Now things start to loop back to where we started with the frequency spectrum for voice. The frequency of each sound effect (or atmosphere sounds) needs to be considered against vocals, to avoid fighting over key areas of the spectrum.
The general tool here to avoid clashes is EQ-ing, so it’s important to understand what we’re protecting or giving up in terms of voice characteristics.
A multipressor was also recommended, to subtly compress some parts of the frequency spectrum more heavily than others, to get out of the way of key vocal frequencies.
Where To From Here?
This part of the project was a fantastic learning process, but there’s a lot more I’d like to get back to.
- Going further with a master mix - to put some basic EQ and compression over the master mix to unify things a little more. Especially wrapping my head around partial sends to reverb buses.

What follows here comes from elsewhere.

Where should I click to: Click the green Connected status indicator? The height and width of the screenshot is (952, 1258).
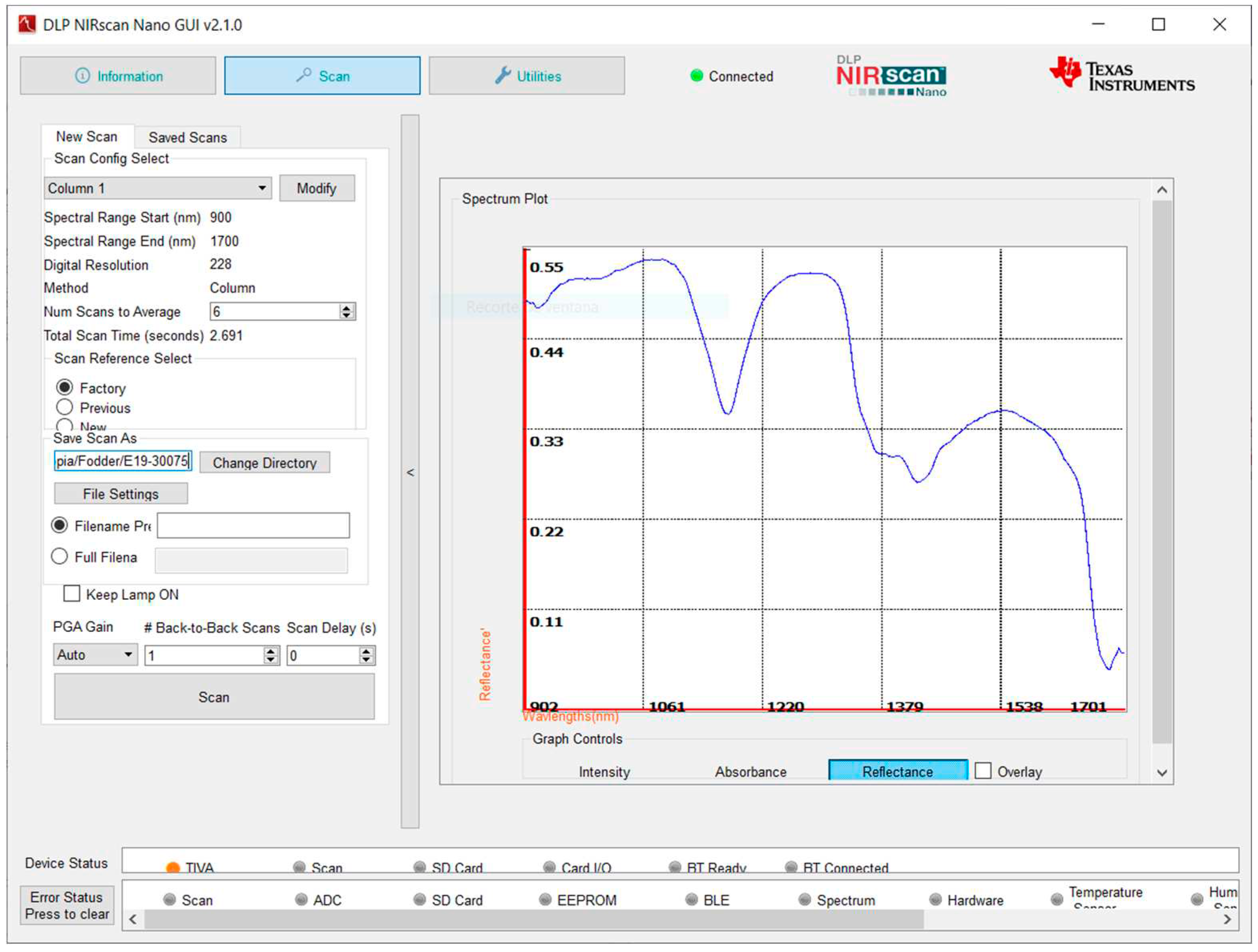pos(696,76)
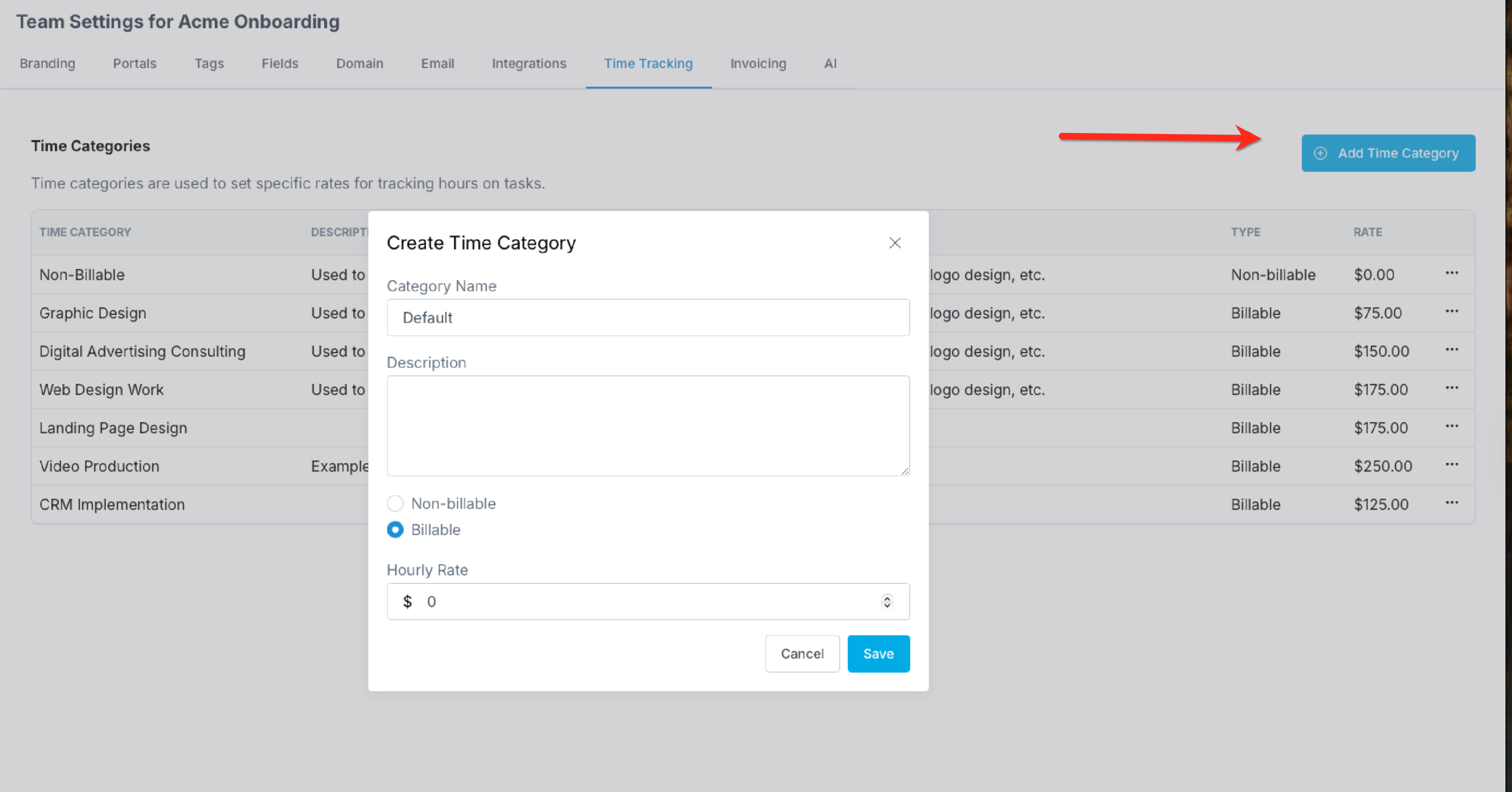
Task: Open options menu for Non-Billable row
Action: pos(1452,273)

- Extending the sample scene to include some SFX for entering the scene, a more ‘sci-fi’ atmosphere, footsteps to transition between objects, and more comprehensive sound design for individual sound effects. This would become almost a teaser trailer for this sort of experience, as well as fleshing out some more comprehensive estimates around sound design for individual assets.
- Extending the sample scene to revamp dialogue to give character, point of view and urgency - post-reading through Verbalize.
- Experimenting with baking in dynamic atmosphere as part of dialogue files with a pre-configured fade-in fade-out curve. This is to work around a current limitation with Alexa skills where only Skill Flow Builder is capable of playing background music/audio.
Phew. This was a big, challenging stretch. Now on to epistolary narrative!